TRIBUNNEWS.COM - Bagan 8 besar Australia Open 2025 menunjukkan adanya potensi terjadinya perang saudara dari kubu Indonesia.
Ada Fajar Alfian/Shohibul Fikri yang berada di bracket atas bersama Sabar Karyaman/Reza Pahlevi, di babak 8 besar Australia Open 2025.
Fajar/Fikri dijadwalkan bersua dengan unggulan pertama Australia Open 2025 asal India, Satwiksairaj Rankireddy/Chirag Shetty di babak tersebut.
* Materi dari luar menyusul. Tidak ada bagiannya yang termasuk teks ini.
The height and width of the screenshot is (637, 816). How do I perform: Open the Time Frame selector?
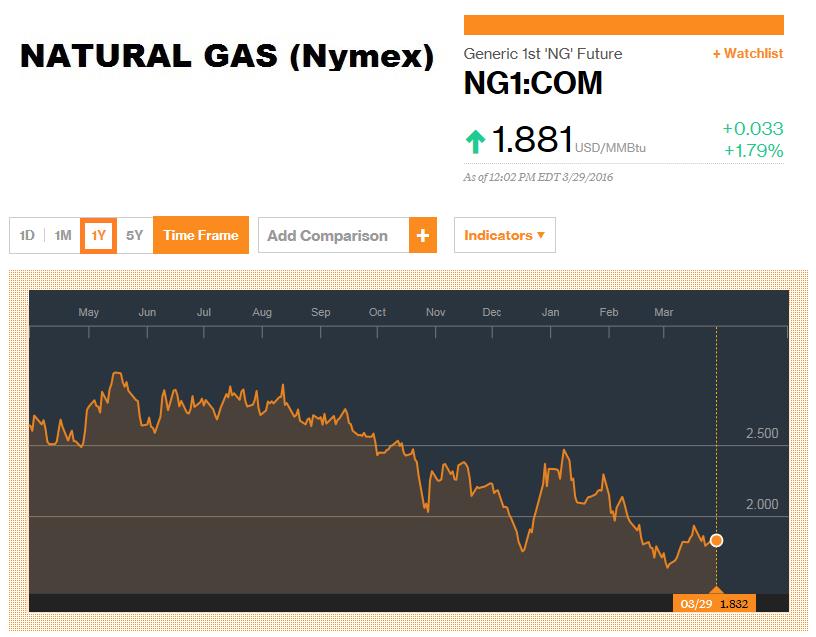tap(201, 235)
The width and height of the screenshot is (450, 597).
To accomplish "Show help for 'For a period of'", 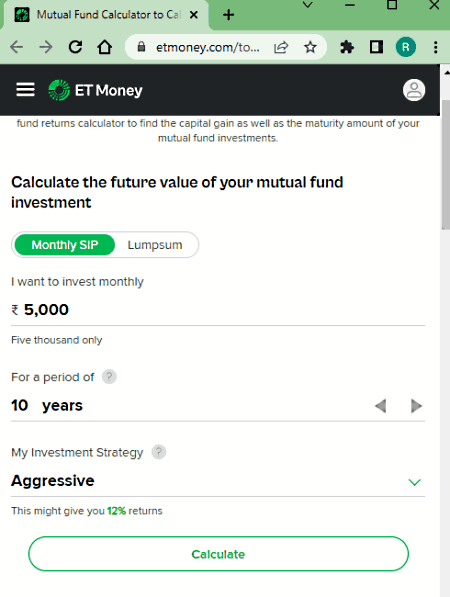I will pyautogui.click(x=109, y=377).
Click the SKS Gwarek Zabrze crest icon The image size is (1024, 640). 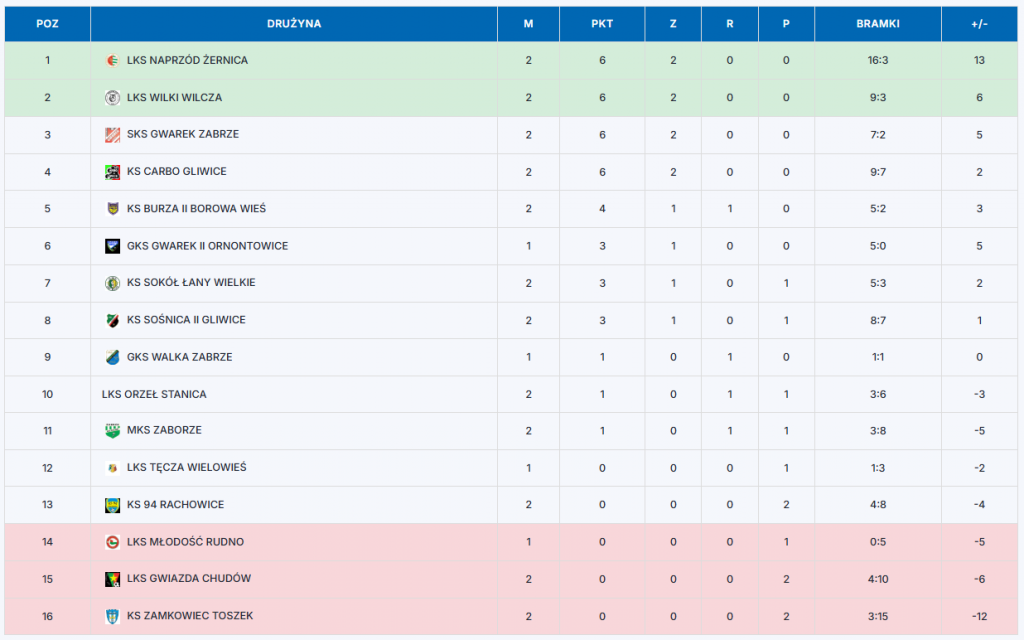(x=113, y=135)
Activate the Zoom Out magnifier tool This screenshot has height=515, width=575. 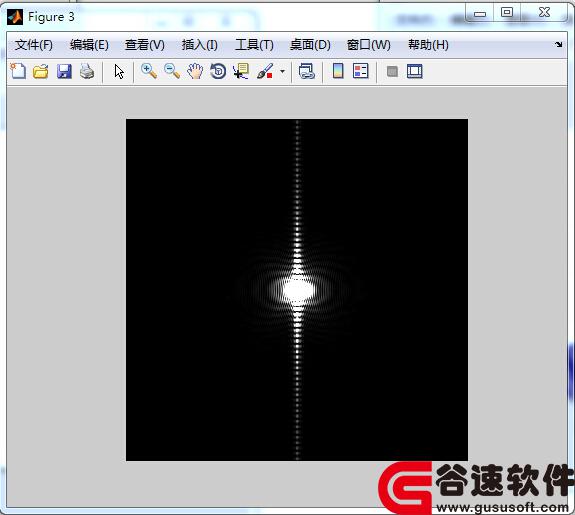tap(172, 71)
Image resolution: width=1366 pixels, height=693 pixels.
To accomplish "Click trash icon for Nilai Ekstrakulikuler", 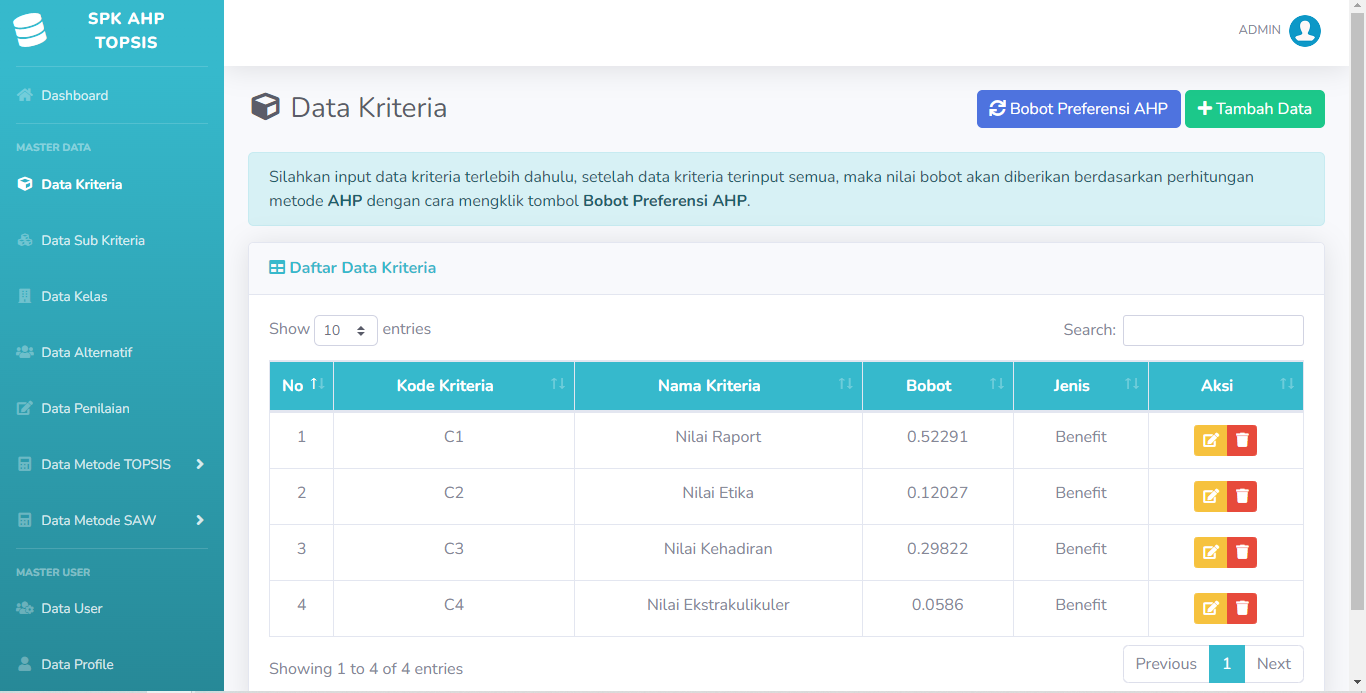I will click(1242, 608).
Sedangkan kompatriotnya, Sabar/Reza bakal bersua dengan underdog asal Jepang, Kakeru Kumagai/Hiroki Nisi.
Jika Fajar/Fikri dan Sabar/Reza kompak menang di babak 8 besar Australia Open 2025, kans ke final lebih mudah.
Sebab setidaknya dengan adanya derby di semifinal, satu tiket final turnamen super 500 sudah diamankan oleh utusan Merah Putih.
Tinggal bagaimana FaFi - sapaan Fajar/Fikri, merealisasikan skenario agar keduanya bisa melesat ke final.
Apalagi syarat agar Fajar/Fikri bisa lolos BWF World Tour Finals 2025 adalah dengan mencapai babak final Australia Open 2025.
Baca juga: Keajaiban Australia Open 2025: 3 Rival Ambyar, Nasib Fajar/Fikri ke WTF 2025 di Tangan Sendiri
Aji mumpung head to head Fajar/Fikri dengan Rankireddy/Shetty masih 0-0 peluang terbuka bagi kedua pasangan.
Khususnya Fajar/Fikri agar bisa memanfaatkan momentum apiknya sejak debut untuk konsisten melaju hingga babak final.
Sedangkan Sabar/Reza juga berpotensi mendongkrak peringkat dunianya jika bisa melenggang ke 4 besar Australia Open 2025.
Keuntungan jika tersajinya derby, akan memompa motivasi pasangan muda di bracket bawah, Raymond Indra/Nikolaus Joaquin.
Raymond/Joaquin turut mengikuti jejak dua seniornya melenggang ke babak perempat final Australia Open 2025.
Hasil manis dibukukan oleh besutan coach Antonius ketika berhadapan dengan Choong Hon Jian/Muhammad Haikal (Malaysia) di 16 besar.
Duel 3 gim dengan comeback menang di gim kedua dan ketiga antar Raymond/Joaquin mengikuti jejak Fajar/Fikri dan Sabar/Reza.